Research

Job Market Paper:

(with Huiyi Guo)

Abstract: When governing entities levy financial penalties for rule violation, they may aim to maximize compliance or revenues. Agents may be uncertain of these objectives; further they may also not know enforcers' detection ability for rule violation. Utilizing a framework of verifiable disclosure game, we investigate how rule enforcers leverage the options to hide or reveal their privately-informed detection ability and how agents respond. Our model derives multiple equilibria. To examine the selection among those equilibria, we conduct laboratory experiments where the enforcer’s objective is known to the agent in transparent treatments, but unknown to the agent in the opaque treatment. In transparent treatments, unraveling occurs. However, under the opaque treatment, only compliance-maximizing enforcers with strong detection ability reveal their detection ability, and agents violate the rule when enforcers hide. Our results outline that when the enforcement objective is opaque to agents, strategic withholding information related to the detection ability benefits revenue-maximizing enforcers.

Working Papers:

(with Alexander L. Brown and Michael Tsoi)

Abstract: The dominant-strategy Becker-Degroot-Marschak (BDM) mechanism is the prevailing mechanism for eliciting individuals’ valuations within economic research. However, recent research has highlighted systematic bidding mistakes under the BDM mechanism. This paper provides the means to have the largest comprehensive standardized test of all such elicitation mechanisms that are strategically-equivalent but cognitively-simpler than the BDM mechanism. We examine a BDM design for induced-value sellers in a controlled, laboratory environment. Treatments vary across three additional formats of elicitation mechanisms: (1) a descending price clock mechanism that satisfies refinements of dominant strategy, namely obviousness; (2) a BDM mechanism with additional contingent protocols that improves subjects' understanding of the payoff function; and (3) a dynamic multiple price list with descending prices that simplifies the structure of the game. Our experimental results show that (3) appears to improve the game form misconceptions of the BDM mechanism but cannot improve overall accuracy of bids. Meanwhile, contrary to previous theoretical findings and online experiments, neither (1) nor (2) provides more accurate elicited values than the BDM mechanism in the laboratory. 
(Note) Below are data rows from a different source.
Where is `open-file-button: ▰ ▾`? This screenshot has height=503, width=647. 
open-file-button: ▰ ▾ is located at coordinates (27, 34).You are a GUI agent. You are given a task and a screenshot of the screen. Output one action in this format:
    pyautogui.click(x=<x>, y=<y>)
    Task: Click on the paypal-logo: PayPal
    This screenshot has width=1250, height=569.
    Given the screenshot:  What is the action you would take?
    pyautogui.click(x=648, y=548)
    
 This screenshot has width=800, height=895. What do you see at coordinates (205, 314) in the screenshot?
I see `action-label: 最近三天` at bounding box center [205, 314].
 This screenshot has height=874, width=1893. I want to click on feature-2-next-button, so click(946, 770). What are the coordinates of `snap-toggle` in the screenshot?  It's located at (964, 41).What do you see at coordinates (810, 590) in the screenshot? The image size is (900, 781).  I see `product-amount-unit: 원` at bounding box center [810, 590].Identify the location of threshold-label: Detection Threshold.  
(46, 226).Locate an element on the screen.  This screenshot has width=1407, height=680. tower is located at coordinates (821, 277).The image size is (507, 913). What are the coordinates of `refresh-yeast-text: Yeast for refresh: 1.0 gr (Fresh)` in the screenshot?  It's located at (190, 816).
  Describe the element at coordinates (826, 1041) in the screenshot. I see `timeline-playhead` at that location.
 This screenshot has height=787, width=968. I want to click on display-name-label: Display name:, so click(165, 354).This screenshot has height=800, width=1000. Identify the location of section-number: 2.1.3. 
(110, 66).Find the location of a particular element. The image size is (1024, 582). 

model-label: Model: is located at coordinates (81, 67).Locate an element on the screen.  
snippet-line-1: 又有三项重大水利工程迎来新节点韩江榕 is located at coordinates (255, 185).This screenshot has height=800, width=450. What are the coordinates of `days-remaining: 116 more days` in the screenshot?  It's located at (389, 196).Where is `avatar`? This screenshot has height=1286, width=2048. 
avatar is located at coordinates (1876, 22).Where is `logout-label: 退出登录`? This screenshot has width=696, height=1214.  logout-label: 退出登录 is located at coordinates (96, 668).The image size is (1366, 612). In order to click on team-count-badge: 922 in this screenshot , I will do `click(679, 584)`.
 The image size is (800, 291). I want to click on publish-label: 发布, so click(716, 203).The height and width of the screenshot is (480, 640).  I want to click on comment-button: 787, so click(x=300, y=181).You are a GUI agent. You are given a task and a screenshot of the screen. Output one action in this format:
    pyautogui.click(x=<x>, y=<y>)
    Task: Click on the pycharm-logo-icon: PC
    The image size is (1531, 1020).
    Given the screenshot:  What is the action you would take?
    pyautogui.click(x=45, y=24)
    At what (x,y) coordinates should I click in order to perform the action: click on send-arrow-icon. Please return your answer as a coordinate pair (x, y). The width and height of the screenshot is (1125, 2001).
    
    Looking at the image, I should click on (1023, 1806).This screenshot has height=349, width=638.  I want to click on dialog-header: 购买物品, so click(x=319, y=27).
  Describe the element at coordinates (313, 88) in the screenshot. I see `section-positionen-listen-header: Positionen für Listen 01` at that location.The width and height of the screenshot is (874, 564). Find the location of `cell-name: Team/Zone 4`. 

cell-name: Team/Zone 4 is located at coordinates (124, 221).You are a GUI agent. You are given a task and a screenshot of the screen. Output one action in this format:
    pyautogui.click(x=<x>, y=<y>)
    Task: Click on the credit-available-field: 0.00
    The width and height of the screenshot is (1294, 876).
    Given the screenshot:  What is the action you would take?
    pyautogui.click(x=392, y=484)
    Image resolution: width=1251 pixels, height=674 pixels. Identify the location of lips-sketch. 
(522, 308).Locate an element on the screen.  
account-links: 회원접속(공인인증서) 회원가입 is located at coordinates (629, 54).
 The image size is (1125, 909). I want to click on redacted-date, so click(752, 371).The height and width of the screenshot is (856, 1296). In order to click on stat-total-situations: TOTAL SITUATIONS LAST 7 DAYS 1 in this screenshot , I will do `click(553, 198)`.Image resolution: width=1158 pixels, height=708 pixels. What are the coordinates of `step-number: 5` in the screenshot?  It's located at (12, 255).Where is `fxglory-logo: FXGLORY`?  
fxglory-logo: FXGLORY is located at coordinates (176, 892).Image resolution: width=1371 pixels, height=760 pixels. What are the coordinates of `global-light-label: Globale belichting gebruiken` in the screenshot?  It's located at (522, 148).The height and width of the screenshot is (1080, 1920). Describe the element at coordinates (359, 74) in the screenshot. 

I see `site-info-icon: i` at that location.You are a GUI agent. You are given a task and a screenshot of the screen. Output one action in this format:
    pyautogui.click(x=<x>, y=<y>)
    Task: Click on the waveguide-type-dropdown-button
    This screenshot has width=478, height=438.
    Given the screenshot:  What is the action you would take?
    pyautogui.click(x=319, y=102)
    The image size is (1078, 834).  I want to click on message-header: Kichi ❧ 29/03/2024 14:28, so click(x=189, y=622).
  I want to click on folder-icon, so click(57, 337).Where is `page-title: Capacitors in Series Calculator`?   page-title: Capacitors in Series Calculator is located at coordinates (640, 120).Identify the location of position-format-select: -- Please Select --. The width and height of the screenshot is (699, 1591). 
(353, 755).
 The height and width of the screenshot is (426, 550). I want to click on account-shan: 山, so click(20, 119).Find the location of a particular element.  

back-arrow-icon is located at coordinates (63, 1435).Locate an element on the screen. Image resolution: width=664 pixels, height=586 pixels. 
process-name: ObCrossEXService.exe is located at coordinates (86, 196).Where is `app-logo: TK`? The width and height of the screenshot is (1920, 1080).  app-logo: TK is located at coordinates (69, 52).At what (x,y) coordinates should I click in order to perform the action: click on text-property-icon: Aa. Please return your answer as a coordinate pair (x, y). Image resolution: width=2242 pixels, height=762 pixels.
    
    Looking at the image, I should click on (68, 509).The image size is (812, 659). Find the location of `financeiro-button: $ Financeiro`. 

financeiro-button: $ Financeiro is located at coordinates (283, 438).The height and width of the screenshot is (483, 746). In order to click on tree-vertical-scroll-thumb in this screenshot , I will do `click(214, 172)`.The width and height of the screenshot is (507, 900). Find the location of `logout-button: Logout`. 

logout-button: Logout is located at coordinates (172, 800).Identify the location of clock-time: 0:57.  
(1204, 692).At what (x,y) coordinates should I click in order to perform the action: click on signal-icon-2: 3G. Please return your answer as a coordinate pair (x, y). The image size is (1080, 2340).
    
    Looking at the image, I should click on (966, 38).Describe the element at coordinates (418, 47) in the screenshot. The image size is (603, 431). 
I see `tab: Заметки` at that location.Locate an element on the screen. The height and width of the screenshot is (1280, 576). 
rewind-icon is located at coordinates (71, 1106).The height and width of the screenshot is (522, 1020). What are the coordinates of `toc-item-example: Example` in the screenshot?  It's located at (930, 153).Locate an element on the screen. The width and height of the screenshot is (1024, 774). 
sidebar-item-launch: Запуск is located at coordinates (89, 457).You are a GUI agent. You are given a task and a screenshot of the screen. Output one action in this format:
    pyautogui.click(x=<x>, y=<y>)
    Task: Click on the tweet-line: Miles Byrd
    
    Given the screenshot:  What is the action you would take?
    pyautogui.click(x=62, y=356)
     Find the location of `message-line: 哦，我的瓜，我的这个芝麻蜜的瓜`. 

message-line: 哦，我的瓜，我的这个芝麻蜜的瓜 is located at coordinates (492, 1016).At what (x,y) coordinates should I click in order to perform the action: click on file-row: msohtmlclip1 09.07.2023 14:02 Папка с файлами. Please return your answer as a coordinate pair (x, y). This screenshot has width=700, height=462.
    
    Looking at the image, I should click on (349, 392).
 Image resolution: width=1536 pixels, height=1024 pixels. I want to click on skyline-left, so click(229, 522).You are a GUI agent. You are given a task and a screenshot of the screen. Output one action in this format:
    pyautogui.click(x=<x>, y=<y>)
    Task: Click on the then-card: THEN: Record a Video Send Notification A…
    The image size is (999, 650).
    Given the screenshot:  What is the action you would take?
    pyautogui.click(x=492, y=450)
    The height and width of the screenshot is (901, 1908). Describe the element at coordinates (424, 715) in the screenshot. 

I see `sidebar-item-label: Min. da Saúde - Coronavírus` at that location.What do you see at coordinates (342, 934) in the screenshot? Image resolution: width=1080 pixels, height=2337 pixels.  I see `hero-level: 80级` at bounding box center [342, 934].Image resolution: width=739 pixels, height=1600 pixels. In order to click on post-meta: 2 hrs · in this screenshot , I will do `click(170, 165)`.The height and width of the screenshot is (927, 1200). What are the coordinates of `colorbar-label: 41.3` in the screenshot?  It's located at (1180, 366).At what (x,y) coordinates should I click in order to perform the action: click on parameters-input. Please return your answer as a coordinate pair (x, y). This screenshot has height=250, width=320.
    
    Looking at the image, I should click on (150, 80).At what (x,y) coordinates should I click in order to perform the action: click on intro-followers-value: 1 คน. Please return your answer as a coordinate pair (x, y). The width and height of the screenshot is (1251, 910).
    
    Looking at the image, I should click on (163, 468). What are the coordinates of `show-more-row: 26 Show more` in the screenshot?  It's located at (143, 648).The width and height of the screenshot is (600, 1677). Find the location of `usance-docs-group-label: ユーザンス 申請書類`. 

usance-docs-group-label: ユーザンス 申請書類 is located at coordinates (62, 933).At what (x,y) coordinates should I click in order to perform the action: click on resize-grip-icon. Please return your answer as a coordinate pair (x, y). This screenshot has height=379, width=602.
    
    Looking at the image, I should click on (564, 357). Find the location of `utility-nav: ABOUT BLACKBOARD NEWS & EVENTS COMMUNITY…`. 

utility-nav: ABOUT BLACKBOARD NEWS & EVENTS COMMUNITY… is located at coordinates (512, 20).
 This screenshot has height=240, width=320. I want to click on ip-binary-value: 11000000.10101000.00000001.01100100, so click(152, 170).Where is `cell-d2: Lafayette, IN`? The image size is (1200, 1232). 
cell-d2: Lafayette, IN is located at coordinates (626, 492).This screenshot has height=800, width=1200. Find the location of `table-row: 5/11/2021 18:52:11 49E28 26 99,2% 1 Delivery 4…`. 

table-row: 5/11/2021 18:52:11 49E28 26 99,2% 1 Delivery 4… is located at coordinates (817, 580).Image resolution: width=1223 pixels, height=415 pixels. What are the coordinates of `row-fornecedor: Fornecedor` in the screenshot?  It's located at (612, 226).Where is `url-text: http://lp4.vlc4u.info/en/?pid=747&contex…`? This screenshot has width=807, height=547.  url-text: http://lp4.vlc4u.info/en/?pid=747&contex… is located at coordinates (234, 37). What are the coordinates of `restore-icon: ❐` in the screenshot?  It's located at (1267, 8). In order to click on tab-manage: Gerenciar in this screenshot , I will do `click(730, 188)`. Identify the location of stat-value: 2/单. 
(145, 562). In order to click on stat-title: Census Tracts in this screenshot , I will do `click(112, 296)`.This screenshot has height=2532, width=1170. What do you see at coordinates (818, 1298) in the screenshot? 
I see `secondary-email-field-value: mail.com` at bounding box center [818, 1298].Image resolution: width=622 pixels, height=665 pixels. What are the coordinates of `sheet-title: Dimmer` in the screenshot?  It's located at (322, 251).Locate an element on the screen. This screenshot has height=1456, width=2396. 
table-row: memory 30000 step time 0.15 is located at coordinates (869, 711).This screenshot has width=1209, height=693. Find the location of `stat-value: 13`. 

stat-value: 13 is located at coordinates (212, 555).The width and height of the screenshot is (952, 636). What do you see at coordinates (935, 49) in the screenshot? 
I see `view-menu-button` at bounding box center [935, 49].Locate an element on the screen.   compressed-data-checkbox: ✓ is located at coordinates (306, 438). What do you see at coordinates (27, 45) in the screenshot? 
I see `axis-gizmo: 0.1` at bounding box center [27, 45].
(with Andy Cao, Catherine Eckel, Phatchaya Piriyathanasak, Samuel Priestley, Nanyin Yang, and Sora Youn)

Abstract: Previous studies have shown that punishment opportunities can reduce free riding effectively in public goods production and that negative emotions toward free riders play an important role in precipitating punishment. By varying the timing of punishment in a public good game, we develop a novel punishment rule, the "Pre-Punishment" rule, which is designed to involve a lower level of emotional arousal compared to the classical "Post-Punishment" rule. We employed biometric measures (eye trackers and skin conductance response) in a lab experiment to capture the psychological responses, which will shed light on the mechanism mediating punishment behavior, the response to punishment, and the impact on cooperative behavior. Our results show that this new punishment rule works equally well in increasing contribution compared to the Post-Punishment rule. However, the biometric finding indicates that the effectiveness of Pre-Punishment rule does not rely on subjects' emotional arousal. This study provides useful suggestions for policymakers and managers for designing proper penalty rules to increase cooperation, and will also contribute to the public good game literature by uncovering the psychological processes underlying the effectiveness of punishment institutions.   

(with Yongzhi Xu)

Abstract:  Previous literature has documented that a mandatory return option increases seller's uniform price and buyer's purchasing tendency in online sales platforms. However, limited attention has been given to its effect on experience goods--where the good's true value is drawn from a random distribution, and only the buyer can learn it after purchase. This paper provides the first experimental examination of two distinct channels influencing behavior in a post-price mechanism of experienced goods: (1) whether there is a mandatory return option that the buyer can utilize or not, and (2) the degree to which buyers share different perceptions for the range of the random distribution that draws the experienced good's true value. Our results show that a mandatory return option decreases the seller's uniform price for the experienced good. Conversely, for experienced goods with more heterogeneous perceptions, such heterogeneity benefits the buyer but hurts the seller by generating a lower price and a lower return rate. Our findings provide insights regarding the potential negative impacts of a mandatory return option on market behavior, particularly when buyer's perception about the experienced good's value varies in terms of its possible range.